Not since the advent of XLIF have I seen such a game-changer as SPS and it was pioneered in large part by us right here in Wilmington, NC (cue Southern accent: “I’m just a small-town country neurosurgeon…”).  Anyone who has read my posts on Spinal(con)Fusion knows that I never use this as a forum for self-promotion and that’s not what I’m doing here.  Not all spine surgery is the same, though, and my mission is to make sure patients know that.  SPS is changing spinal fusion surgery and patients right here in the Eastern North Carolina have been some of the first to benefit.

The next several posts are going to be dedicated to discussing single-position surgery. We’ll discuss how the concept was first conceived to simply save OR time during XLIF procedures.  We’ll discuss how we solved the issue of access to L5/S1 while keeping the patient in the lateral position. Lastly, we’ll discuss the evidence from several large multi-center studies (for which we contributed a significant amount of patient data) that demonstrates that not only does SPS dramatically improve OR efficiency but that this increased efficiency leads to significantly improved patient outcomes.  It’s been quite the journey and I can’t wait to tell you about it.

Thanks for reading.

J. Alex Thomas, M.D.

4 thoughts on “Single-position surgery finally gets its due.

  1. HI SIr, I am a young Ortho surgeon in Taiwan
    Totally agree with single position ALIF ,OLIF, XLIF!!
    I’m a beginner of single position fusion (Anterior cage +Posterior screws) from last yr . Occasionally visiting here!
    It has lots of benefits. Saving OR time, better lordosis, better stability, faster recovery, less tissue destruction. Due to single surgeon , I flip the table (not patient ) under singe position for better ergonomic to reduce the risk of head/neck/back pain. I use navigation system during SPS and I also doing direct decompression by navigation guide under single position. In Taiwan, indirect decompression is still under challenge. Hope i can get more from your experience.
    Again , amazing SPS!! Wish this encourage you and me to keep go on!!

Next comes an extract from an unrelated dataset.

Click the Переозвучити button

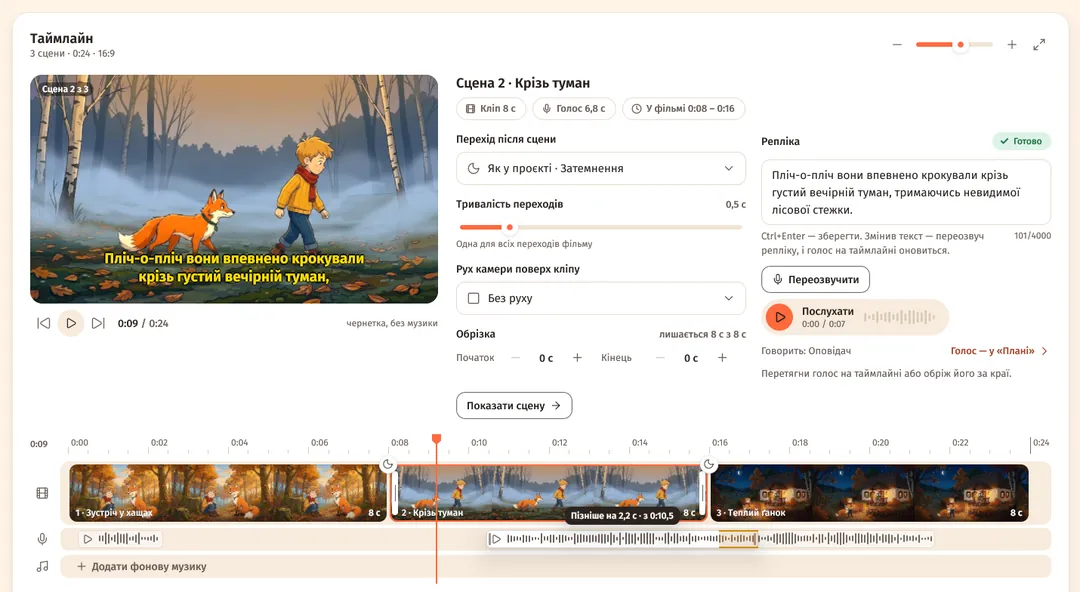pyautogui.click(x=816, y=279)
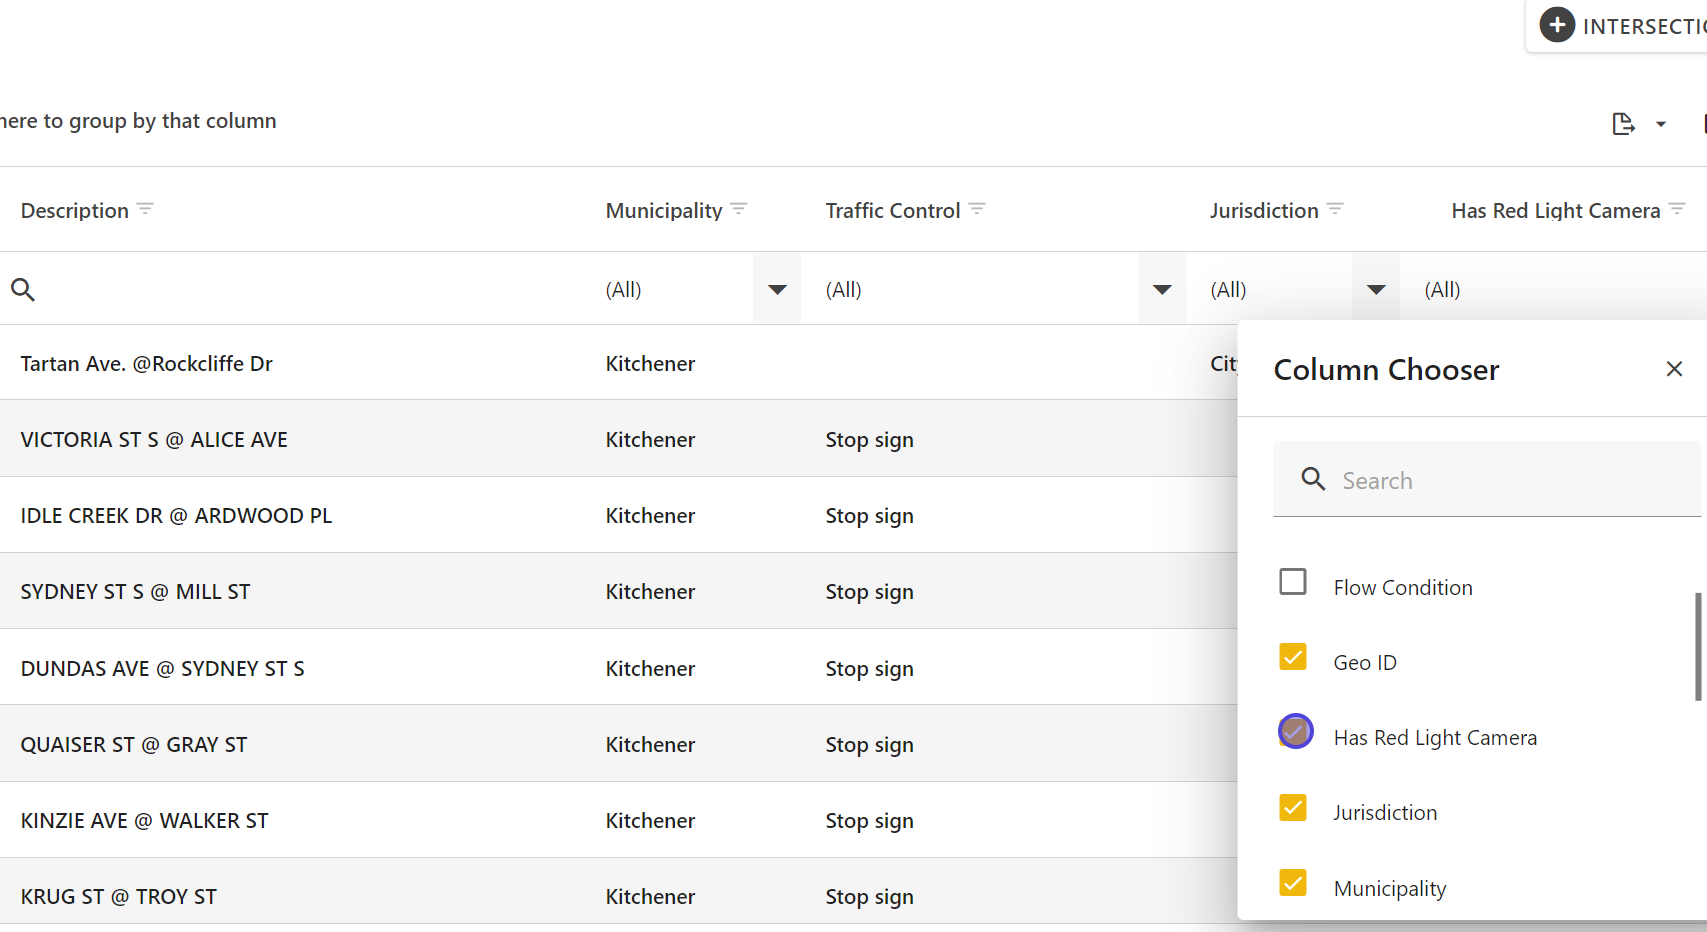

    • Thanks for reaching out! Yes!!!! In my opinion SPS is the absolute best way to perform a lumbar fusion.

      I’m not sure if you use an access surgeon for your OLIF/ALIF but if so you can use the navigation to place screws at the same time that they’re working. Then you’ll really see efficiency!!!

      Good luck!

      AT

    • Disc replacement is preferable to fusion in my opinion although I think that the indications are still a bit narrow (but expanding.) Also, I only believe in disc replacement for cervical spine; I’m not convinced yet on its merits in lumbar spine.